Excerpt | Order a Copy | Author Interview
- - - - - - - - - - - -
Motherless Brooklyn
By Jonathan Lethem
Doubleday, 311 pages
It's a mystery with a solution that won't surprise anybody, but months after you've read it what you remember is not the outcome but the endearing central character, Lionel "Freakshow" Essrog, a would-be private eye with Tourette's syndrome. Lionel's feverish brain sends the standard obscenities spewing out of his helpless mouth, but what fascinates Lethem about Tourette's is its obsessive-compulsive mauling and molding of language; he turns pathology into poetry and gives his jittery, galumphing narrator a poet's sensitivity. The story of this lost soul and his hunt for the killer of the penny-ante thug who rescued him from a Brooklyn orphanage is too sad and strange to sit comfortably in the contours of a genre novel, but the originality of Lethem's hero and the sputtering joy of his tic-pocked language take the book to a level that not many novels, genre or otherwise, can match.
Excerpt | Order a Copy | Original Salon review
- - - - - - - - - - - -
Original Bliss
By A.L. Kennedy
Alfred A Knopf, 214 pages
An abused wife who's lost her faith; a brilliant self-help guru addicted to violent porn: Although "Original Bliss" is, deep down, a conventional love story, you never get the feeling that you've been there before. In this funny, brutal and wonderfully touching book, Glaswegian novelist A.L. Kennedy doesn't shy away from the big questions, but under her hard intelligence beats a heart of cotton candy. The book is a page-turner that teases you until the very end with the question: Can these two people, so wildly unlike and so clearly made for each other, escape their demons, spiritual and sexual, in each other's damaged arms?
Excerpt | Order a Copy | Original Salon review
- - - - - - - - - - - -
Plainsong
By Kent Haruf
Alfred A. Knopf, 301 pages
A schoolteacher's wife leaves him, and their sons (9 and 10) have to learn how to get along with her gone. A pregnant teenager, thrown out of her house, takes refuge with two ornery old bachelor ranchers, whose initial distress gives way in time to helpless, comical love. If Kent Haruf's profoundly simple and sentimental novel about a few decent people in an unremarkable High Plains town had hit a single false note, the whole delicate structure would have crumbled. But not the least of the book's miracles is the matter-of-fact lightness with which it sustains its melancholy sweetness; the greatest may be the ease (or seeming ease) with which it reconciles the all but irreconcilable legacies of Ernest Hemingway and William Faulkner.

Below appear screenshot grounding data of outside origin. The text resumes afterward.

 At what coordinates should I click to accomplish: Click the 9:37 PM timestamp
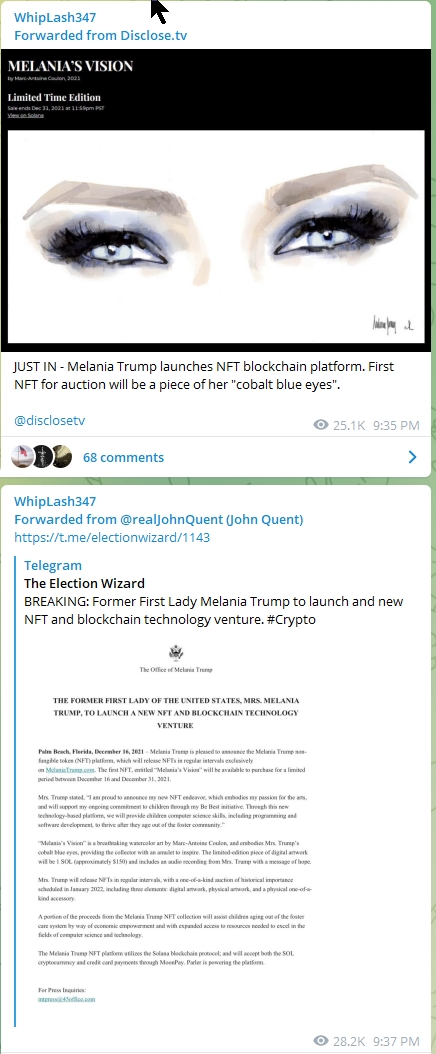point(396,1041)
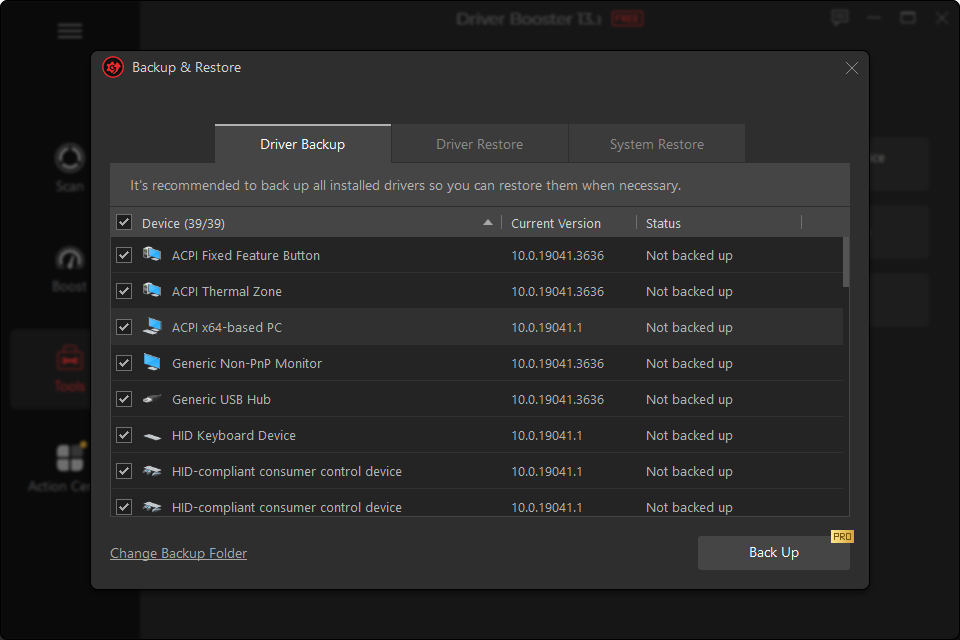Click the sort arrow in Device column header
The image size is (960, 640).
[x=488, y=223]
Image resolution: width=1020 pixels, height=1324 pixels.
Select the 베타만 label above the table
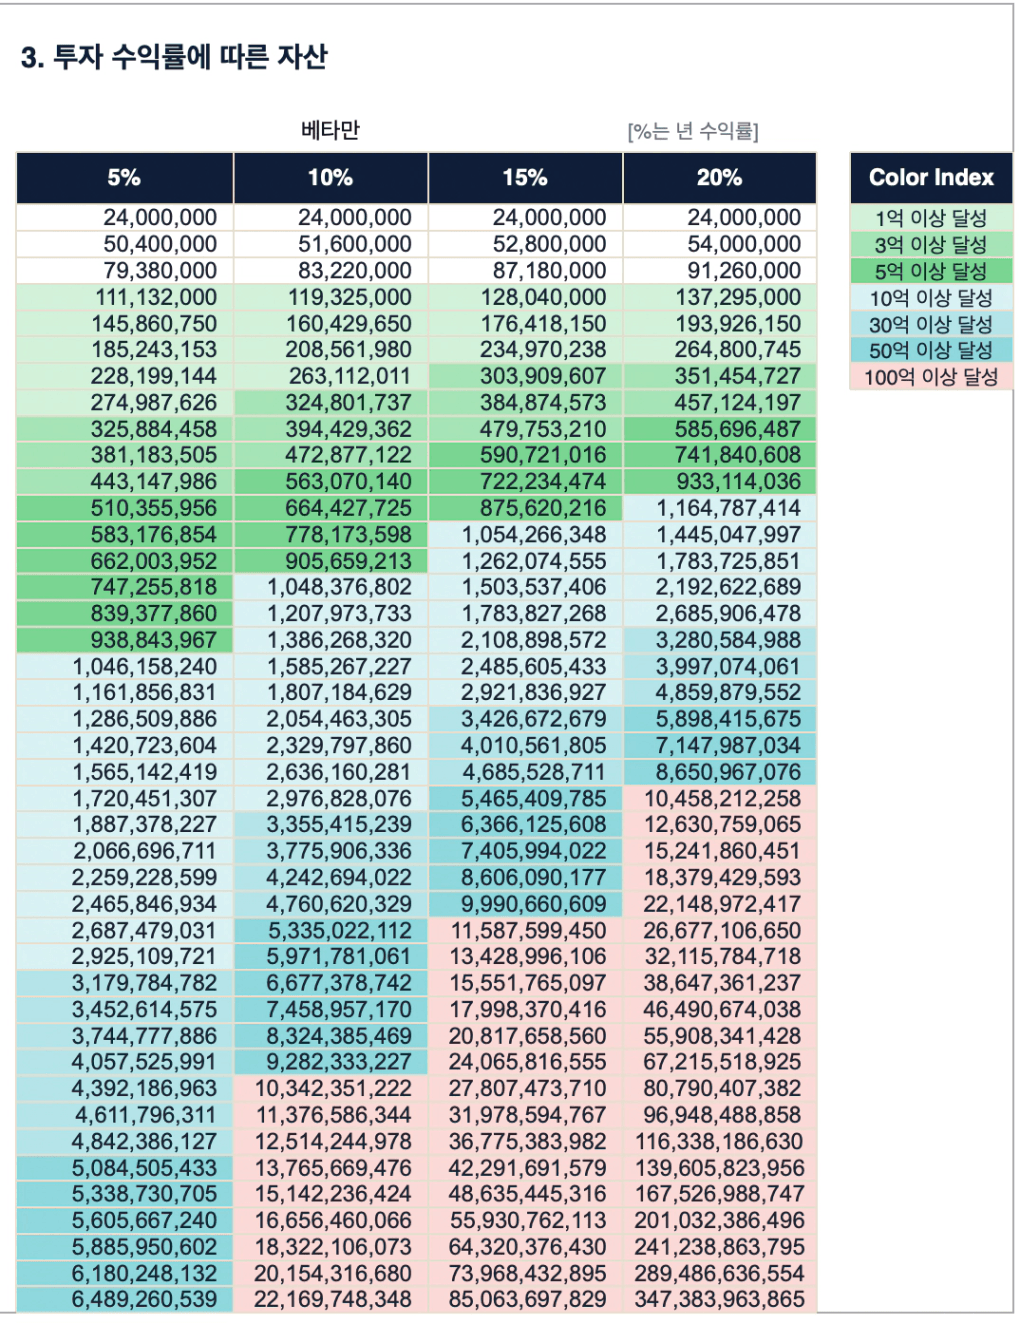[x=330, y=130]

Excerpt | Order a Copy | Original Salon review
- - - - - - - - - - - -
A Prayer for the Dying
By Stewart O'Nan
Henry Holt and Company, 195 pages
Stewart O'Nan's short novel takes place some years after the Civil War, in the bucolic town of Friendship, Wis., which with little warning finds itself quarantined during a catastrophic diphtheria epidemic and simultaneously threatened by an advancing fire. The narrator and Job-like hero -- Friendship's sheriff, preacher and undertaker all in one -- has to make bitter choices, sealing off the town (and, thus, escape) as he watches his friends and loved ones die. And then he is left to learn that even the hardest choices can still be the wrong ones. The beauty and the horror are inextricably, almost obscenely joined; few novelists have gazed as unblinkingly on that union as O'Nan does in this great and shattering book.